Copy out the records word for word, from the line with "Task: Click inside the Password field" through the end of the records, leaving the pictures out.
--------------------------------
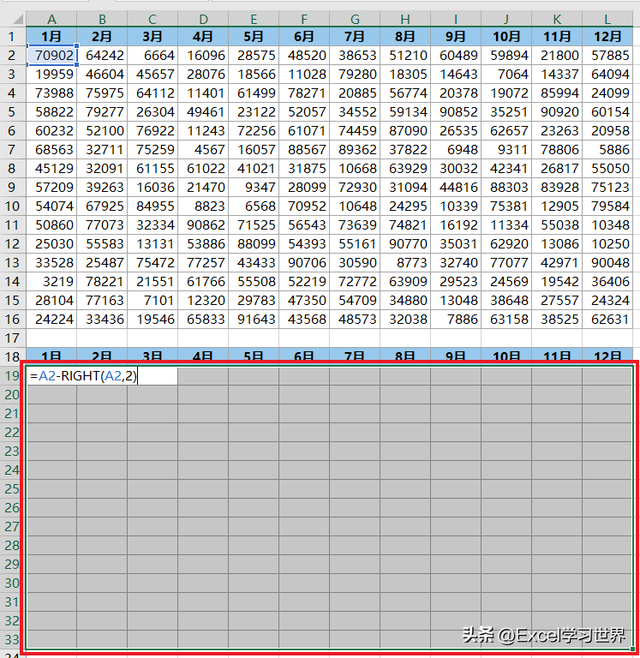
Task: Select cell with value 90048
Action: 610,262
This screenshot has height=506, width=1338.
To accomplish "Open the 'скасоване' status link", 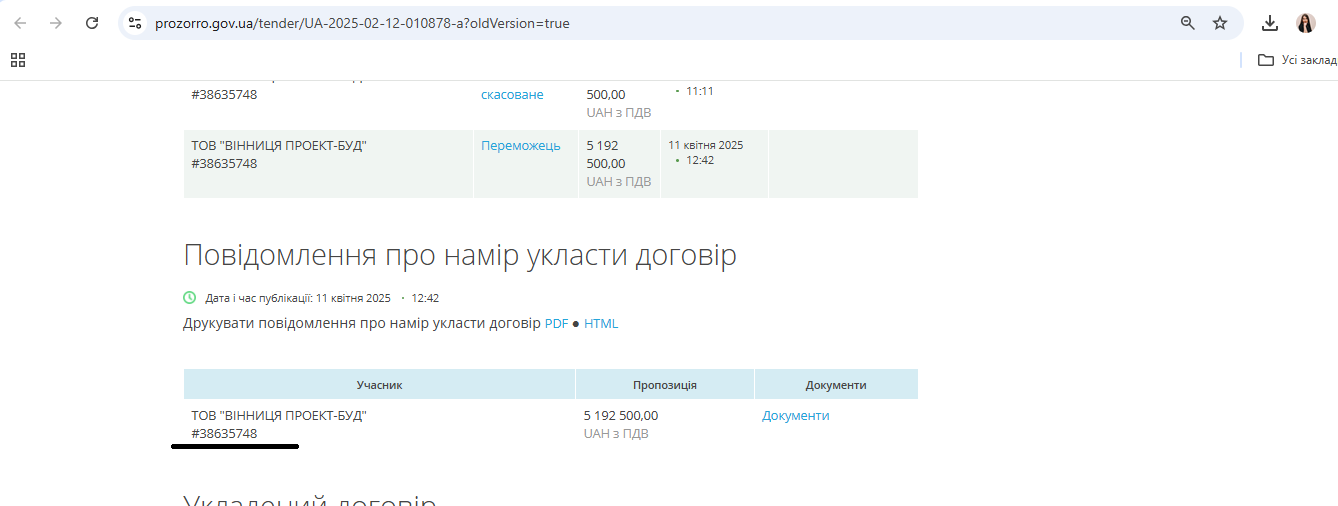I will 512,94.
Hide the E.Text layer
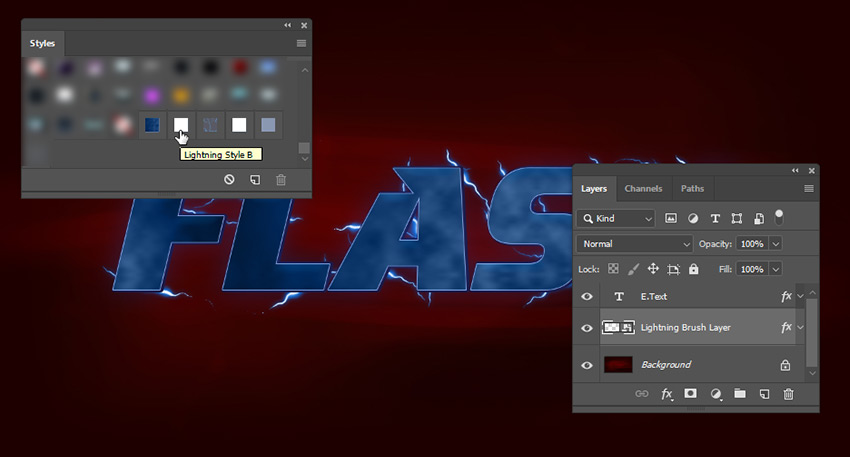This screenshot has width=850, height=457. coord(587,297)
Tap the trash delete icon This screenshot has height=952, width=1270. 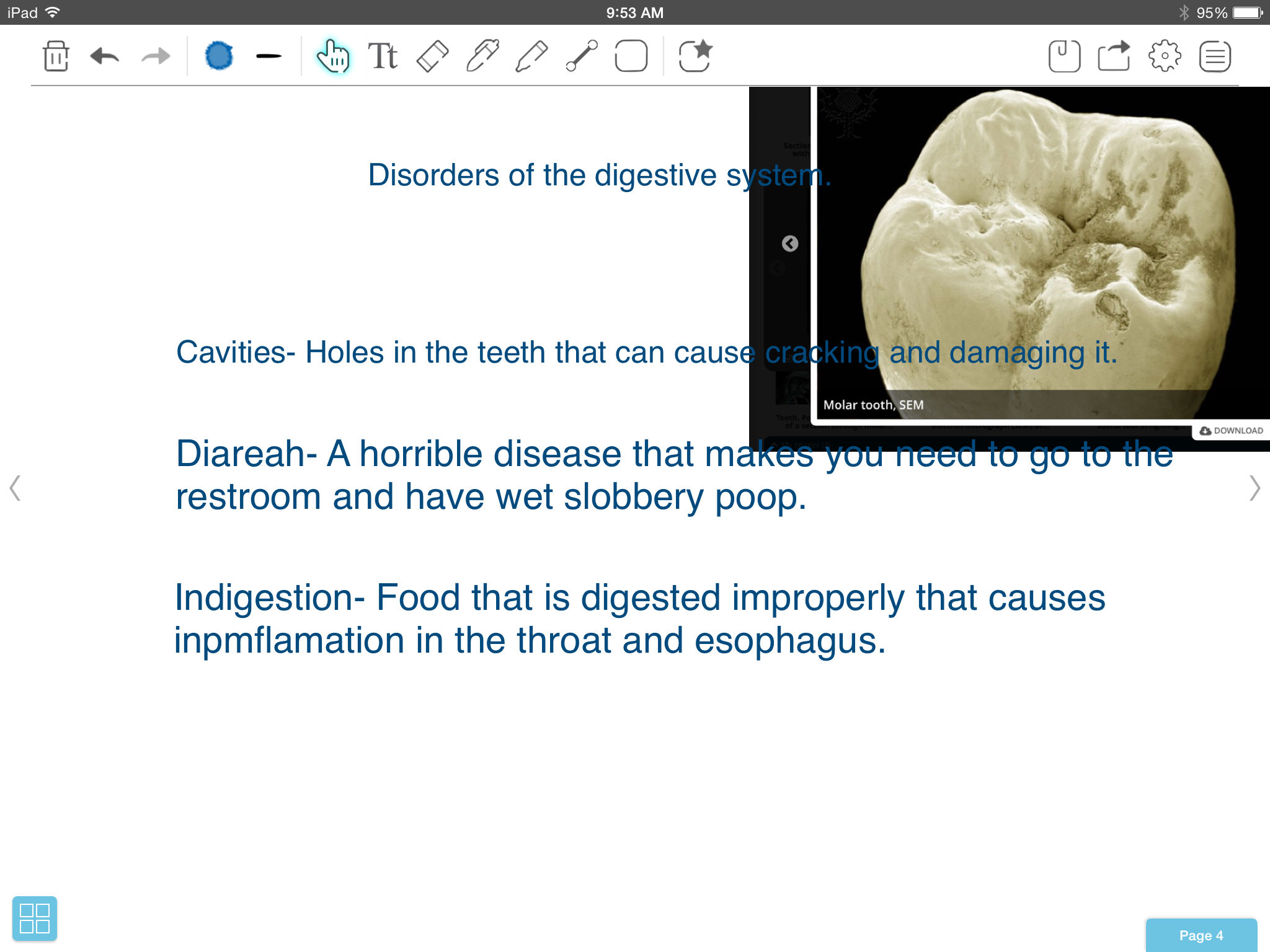click(x=56, y=56)
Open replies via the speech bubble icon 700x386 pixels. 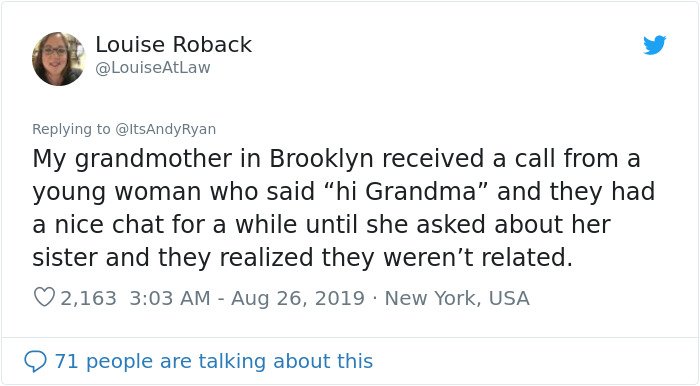point(35,361)
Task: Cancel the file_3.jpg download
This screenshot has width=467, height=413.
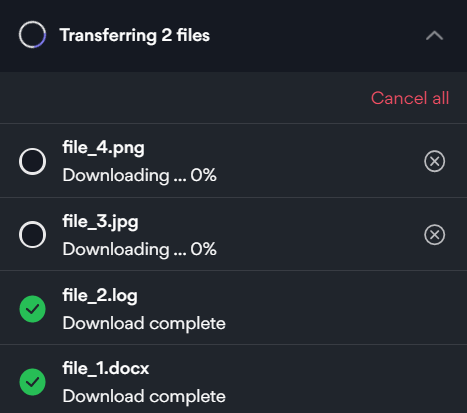Action: pyautogui.click(x=434, y=235)
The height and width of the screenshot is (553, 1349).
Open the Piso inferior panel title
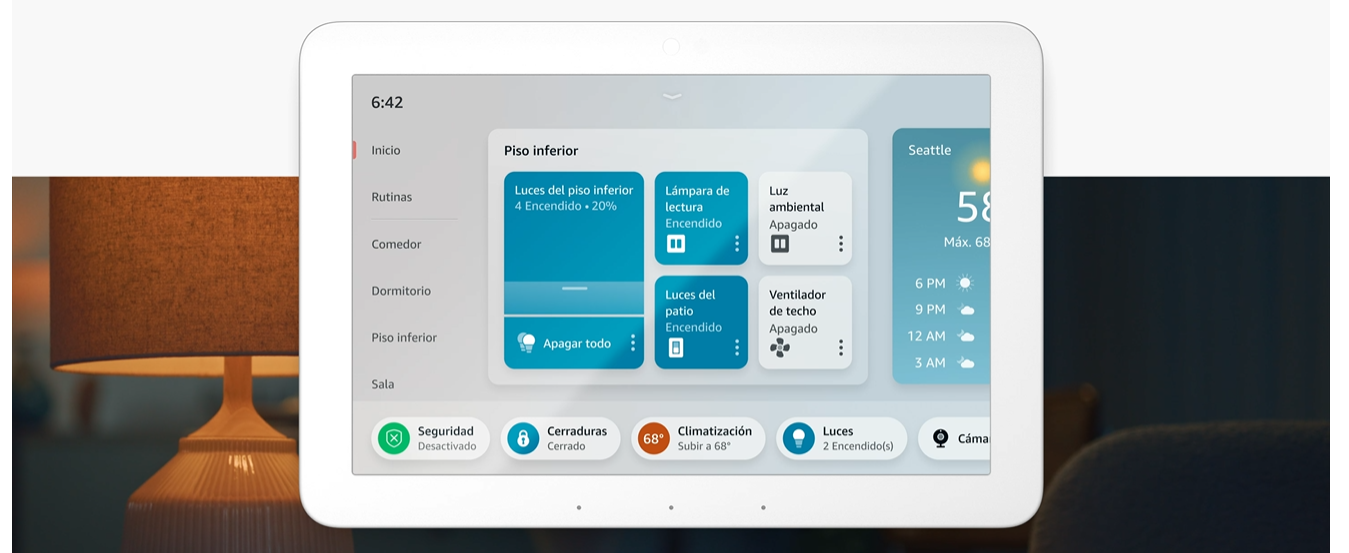click(x=541, y=151)
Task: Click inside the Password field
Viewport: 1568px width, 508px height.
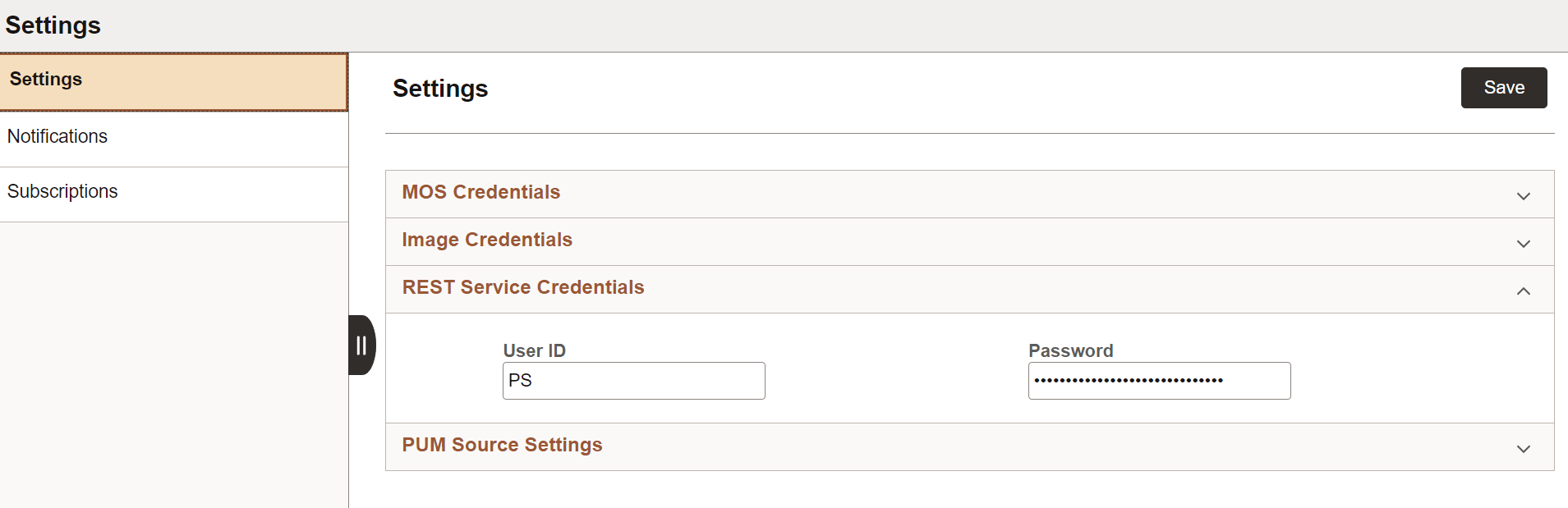Action: [1158, 380]
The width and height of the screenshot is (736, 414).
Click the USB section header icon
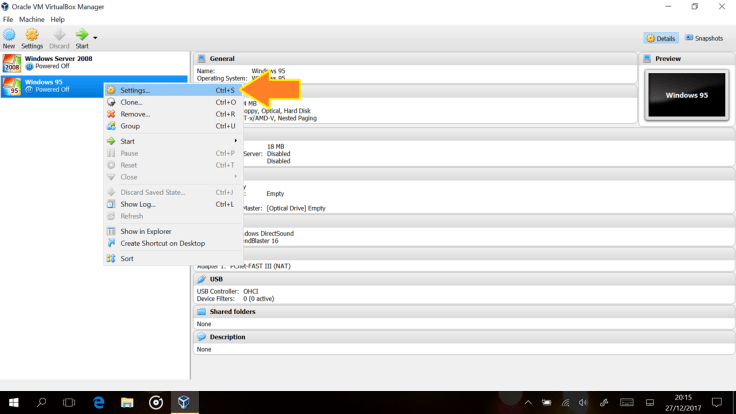coord(201,279)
--------------------------------
* _Output for this exercise_
Task: Click inside the Password field
Viewport: 1568px width, 508px height.
Action: [1158, 380]
The width and height of the screenshot is (736, 414).
Click the USB section header icon
coord(201,279)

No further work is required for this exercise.